Ahh. Countdown: 5 days
Aussie D= Dean
Harvey= Harry (No thanks to Dean's Aussie accent)
Yesterday I managed to waste an entire day. I had to walk down some major shopping strips... and I HAD to pop in the shops. The modern art museum I set out for will reopen in Spring 2006. I couldn't find my wax museum (though I may look again today). And I spent way too long online. Luckily I went back to the hostel and ate dinner and then Dean and I played chess (I lost...twice). Then we went out with Canadian Mike and Aussie Lauren to pub. And I moved rooms...unbeknowst to me. But I've met quite a few Americans lately they are ALL studying somewhere. Oh so typical young American tourist behavior.
Today Dean and I are going to watch March of the Penguins. The weather has been cloudy and rainy since my first day. I decided to go back to St. Christopher's for my last few days in London. I can't believe this time next week I'll be home!!
In Dublin's fair city...
I've had a good couple of days in Dublin. I did manage to follow the walking tour in my book the first day I was here. I started out talking to some security cops on St. Stephen's green who proceeded to A)snatch my hat B) beat me with it and C)afterwards try to ask me out. The Irish are funny creatures. I also paid a visit to Trinity College which was scenic and bustling with students. I haven't gone to see the Book of Kels yet. When I got back from my wander I went out to a pub to watch the Liverpool v. Chelsea game with a couple guys from the hostel. We watched the Manchester game last night too. And I don't remember these boys names. One is from Queensland/Brisbon, Austrailia (I think his name starts with a D) and the other is from the Philipines but has been living in Richmond, VA for the last 6 years but is studying in Spain this sememster. Last night we also went out with one of his friends from school in Spain, Colleen. I DO remember her name...it seemed particularly appropriate. When I got back to my room the second night I had a roommate, Nikki from Portland, OR, who was working in Dublin (both her parents are Irish so she has citizenship). She's going home to Portland just a few days before me. So we hung out yesterday. While she took care of some buisness I went to The National History Museum and saw all the native Irish stuffed animals and bones of the "Great Irish Deer" (dinosaur). Then I went to the National Gallery and looked at a span of Irish paintings and sketches. All for free. Hoorah. Today I'm going to check out the Modern Art Museum and possibly the "National Wax Museum" (could it be as good as it sounds?). I think I've gotten myself a little hooked on chess. I played Nikki after we got back to the hostel and won both rounds. Then my Austrailian beat me...pretty badly. But I came back and won a game played by Harvey, who I thinkis from Spain. He gave up a little early (I captured his queen 4 or 5 moves into the game) and Aussie came in but even he couldn't salvage it.
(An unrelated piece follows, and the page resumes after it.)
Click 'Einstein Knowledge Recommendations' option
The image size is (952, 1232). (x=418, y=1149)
So 3 out of 4 for me. Today I might also go see a movie at the Irish Film institute. And tomorrow I am toying with the idea of taking a Irish countryside tour. Hmmm. Oh, I have new pictures up. I'm going to go ahead and apologize for not taking more. I'm out of form.
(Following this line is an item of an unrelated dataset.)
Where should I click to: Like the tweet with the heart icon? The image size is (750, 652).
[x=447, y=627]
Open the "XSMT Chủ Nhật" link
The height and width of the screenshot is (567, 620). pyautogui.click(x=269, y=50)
I made it! I'm here! It took many, many long hours of travel. And I got busted for my swiss army knife. But the plane landed 20 minutes ahead of schedule and I found my hostel. I'm in a room by myself. Which probably won't last long but for right now its great. I'm about to take the "Walking Tour of Dublin" straight out of my guidebook. Thanks Let's Go. I like Dublin already. I mean .. they speak English here. I can talk to anybody. Even the bus driver. Of course I didn't take advantage of this out of habit. And simply said "One, please" and sticking out my finger in case he didn't get it. I haven't been in an a native English speaking country in close to three months. I got another stamp on my passport. I may come out looking well travelled after all. Okay, I'm off to look for fourleaf clovers, Lucky Charms, and other Irish stuff.